Overall, they haven’t consistently clicked. Some nights, it looks better than others, but it doesn’t seem sustainable. Domi and Kane should stay together, but whoever ends up at left wing on that line is up in the air. Kane had so much chemistry with Dylan Strome and Alex DeBrincat last season that made the offense look effortless, and this season, that same connection is not there. Of course, there is still plenty of season left for them to find a rhythm, but the Blackhawks don’t have a lot of depth and many options to work with for “top-line” replacements, which makes trying to find the solution difficult. Moreover, the results show that Kane is not clicking with his new linemates as normally expected, which has certainly affected his production.
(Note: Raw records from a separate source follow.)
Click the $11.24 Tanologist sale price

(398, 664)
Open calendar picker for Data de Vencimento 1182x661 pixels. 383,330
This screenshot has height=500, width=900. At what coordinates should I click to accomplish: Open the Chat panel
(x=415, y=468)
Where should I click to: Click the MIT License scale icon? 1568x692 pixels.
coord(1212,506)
2. Trade Talk Surrounding Kane a Distraction

The NHL is a business, and trades are a part of the game, but there is also a human side to the game that affects players. Not knowing where you will play or live can take a toll, and Kane is no exception. He has been consistently asked what his plans are, considering he is a free agent at the end of the season, and with the Blackhawks in a rebuild, he is a prime trade candidate. He dismisses trade talk and consistently says he is not thinking about it, but it might be impossible not to. On Oct. 17, his agent Pat Brisson spoke with The Athletic and said that the plan is for him and general manager Kyle Davidson to follow up in December or January to see where both sides are at on the trade front (from ‘LeBrun rumblings: Potential timing on a Patrick Kane trade, plus could Bunting get 8 years?’ – The Athletic – 10/17/2022).
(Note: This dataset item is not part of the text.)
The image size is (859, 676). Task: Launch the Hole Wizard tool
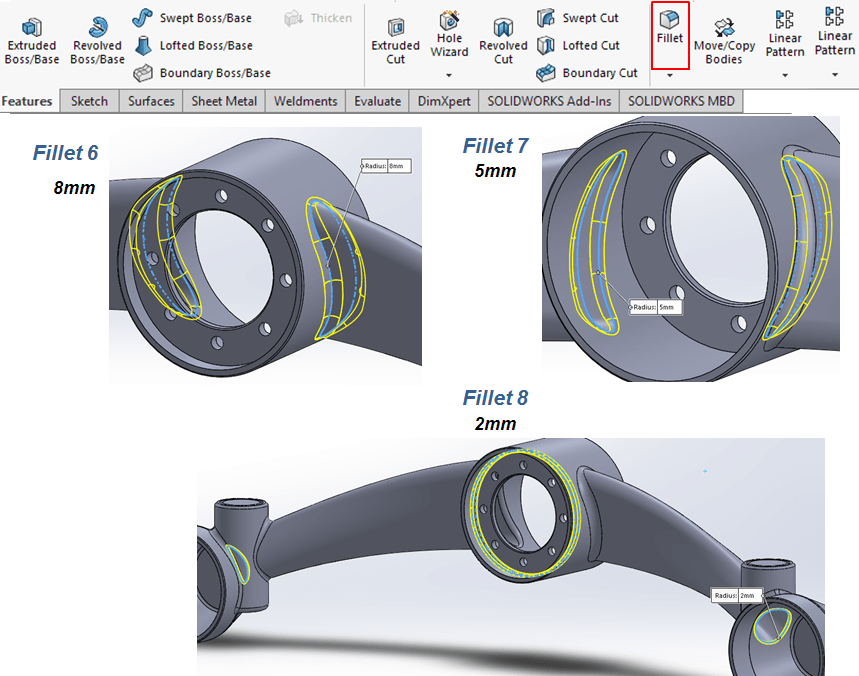tap(449, 34)
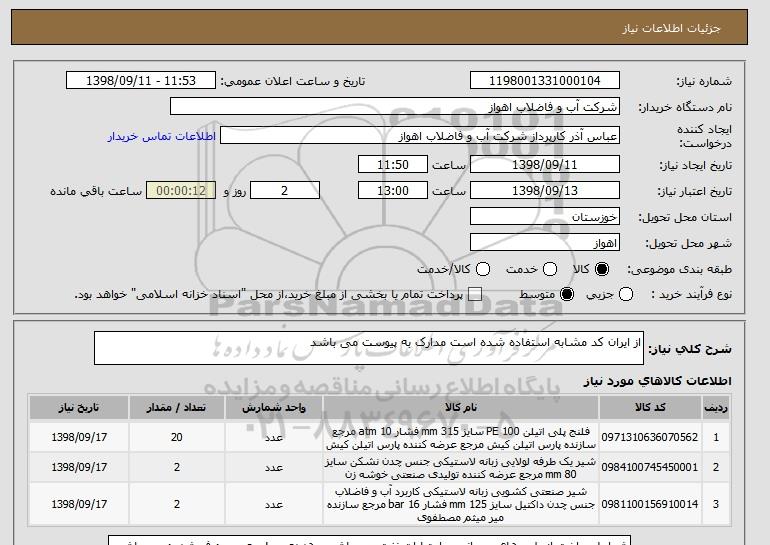
Task: Open اطلاعات تماس خریدار link
Action: 162,136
Related: Blackhawks: 3 Potential Landing Spots for Patrick Kane

There are less than two weeks left in November, so that timeline is creeping closer. However, it would be understandable if the idea of a trade lingered in the back of Kane’s mind, even if he ultimately doesn’t want out of Chicago. With his no-movement clause, he gets the final call if he stays or goes, which is a major decision.

3. Blackhawks’ Direction Isn’t Ideal

Although the Blackhawks are better than expected to start the season, the hard truth is that the team is still far from being a contender. They are playing more cohesive hockey, are well-coached, and play with pride. But while all that is great to see for a rebuilding year, the point is that they don’t have elite talent or the pieces to make a deep playoff run.

Patrick Kane Chicago Blackhawks
Patrick Kane, Chicago Blackhawks (Amy Irvin / The Hockey Writers)

The Blackhawks’ results of now are commendable and have great intentions. The team has bought into coach Richardson’s “hard to play against” mentality, and they genuinely enjoy playing together. While all of that is good for the long-term, it doesn’t take away from the fact that Kane likely sees that the team won’t contend any time soon. As much as he maybe doesn’t want that to be the case, it is. He knows he has to look elsewhere if he intends to get a fourth Stanley Cup. So while the Hawks’ start is a pleasant surprise, it likely still isn’t enough.

Overall, I believe there is an on-ice side to Kane’s production. His linemates aren’t producing as they should; hence, he is not. Yet, I think a lot of what is causing his slump is off-ice concerns. With the constant trade talk and knowing the Blackhawks’ short-term future, it is understandable to have that weigh heavily on your mind, especially for someone like Kane, who started a family, won three Stanley Cups, and has spent the last 16 years all in Chicago. However, there shouldn’t be alarm bells for his lack of production.

Kane did rebound against the Anaheim Ducks after going three games without a point, and he is still contributing, just not with goals. Elite players find a way, as he always does, but it is important to remember when analyzing his numbers this season that there is a human element to the game that some might overlook. His success is the team’s success, so fans are hoping he has gotten past the worst of the slump in Anaheim, and with that as a positive, he will be hungry for a goal against the Carolina Hurricanes on Nov. 14.